If you look at the article I wrote about power disc brakes, you can see how the lines our routed. I thought that only the driver's side changed shock tower holes For POWER disc brake cars. As long as it gets plummed correctly into the prop valve...that is all that matters.
YES!! Exactly what I was looking for. Didn't want to make a new hole in the shock tower without confirmation it was needed. Your pictures will help locate the new hole and the brackets. Yes, only the DS line goes thru the shock tower in a different place -- on manual disks same as power disks. Looks like your article will answer a bunch of questions on swapping proportional valves too when I get to that. Thanks for writing it. Very helpful article!!
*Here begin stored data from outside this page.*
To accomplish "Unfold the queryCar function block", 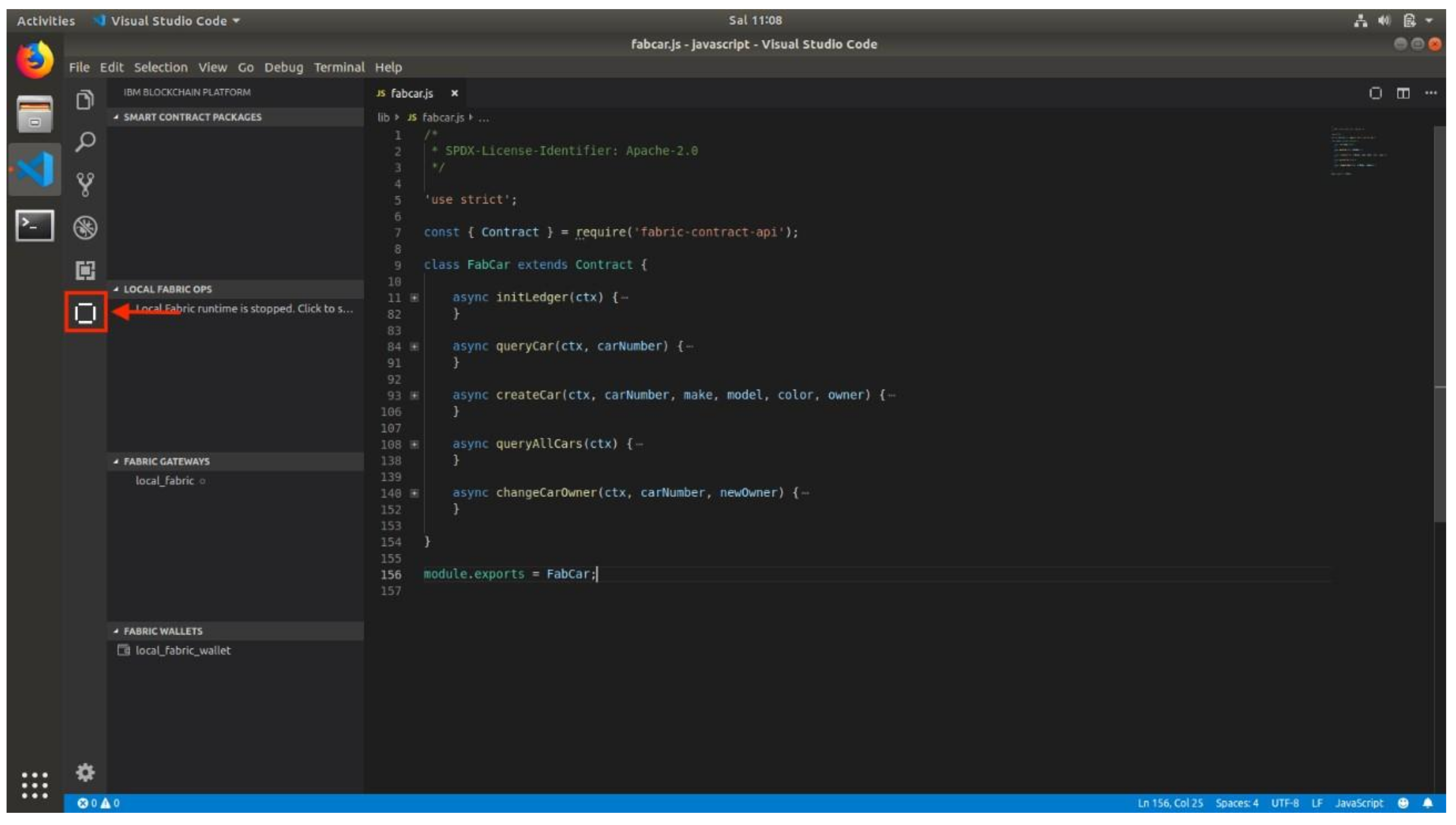I will point(415,347).
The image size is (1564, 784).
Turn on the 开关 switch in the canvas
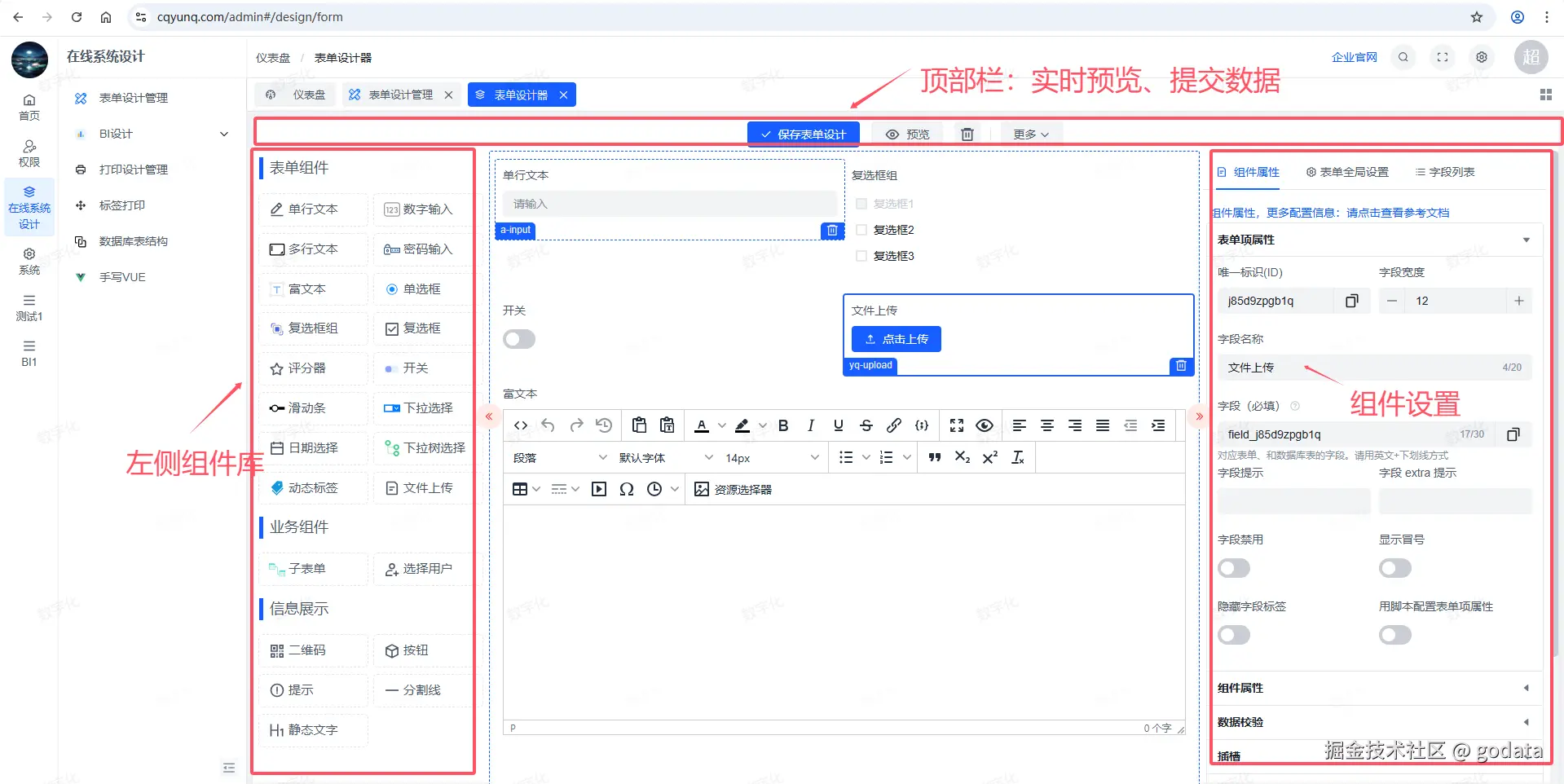pyautogui.click(x=519, y=339)
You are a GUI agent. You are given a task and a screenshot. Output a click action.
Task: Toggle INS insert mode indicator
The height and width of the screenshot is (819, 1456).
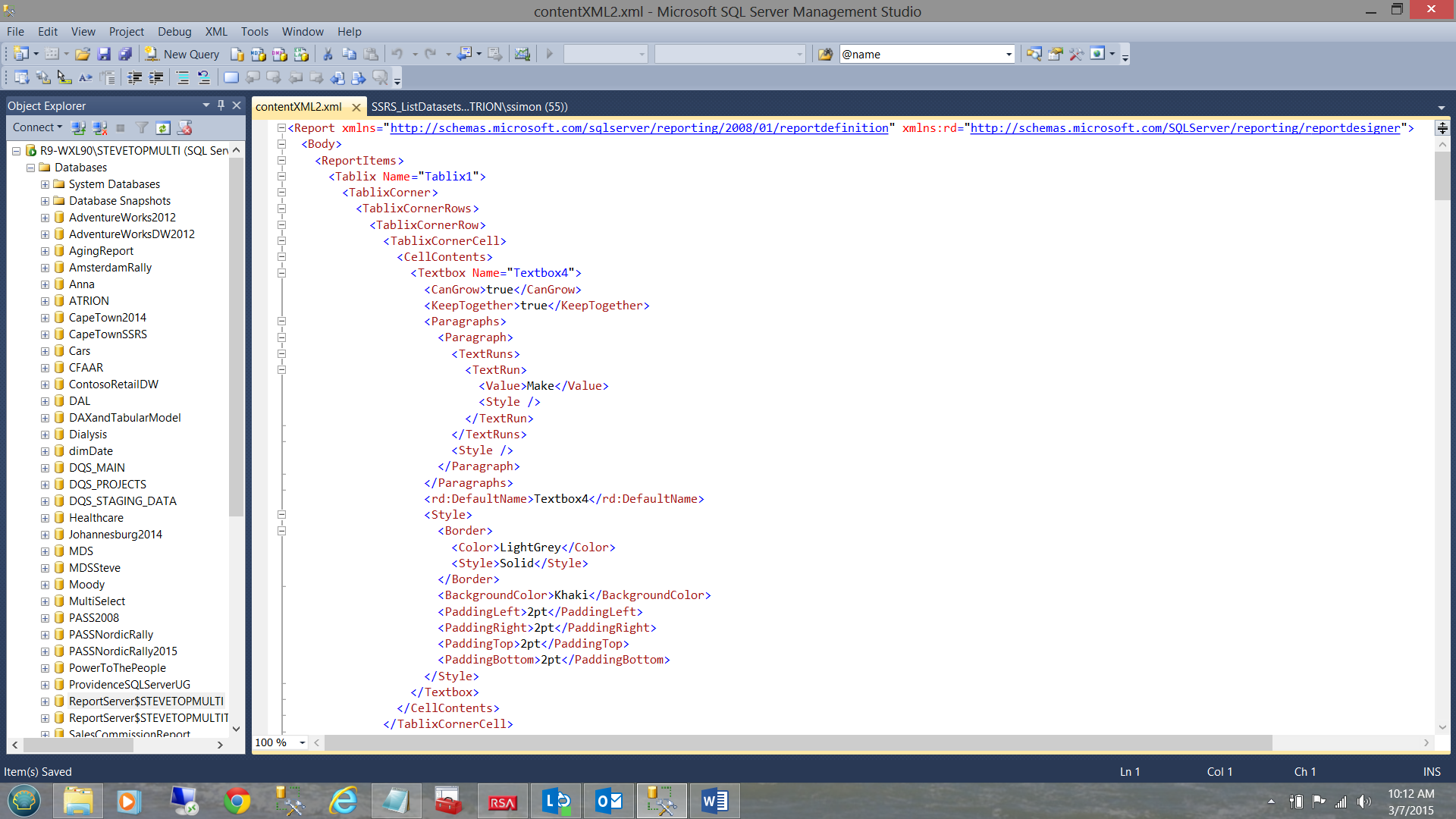pos(1431,771)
Have another question about the disk brake assembly. The instructions for the Granada disk brake swap says this: but the 1972 Ford Shop Manual says "slide" the support key assembly into place. I had to drive it into place and can not move the caliper when brakes are assembled. I'm concerned that the caliper won't move to press the outside pad against the rotor or, if it does, it won't retract and will drag and overheat. Just took the Mav for a 2.5 mile drive at 30 MPH using the brakes very little and couldn't hold my hand on the rotors when I got back. Should I do something to clearance the key assembly?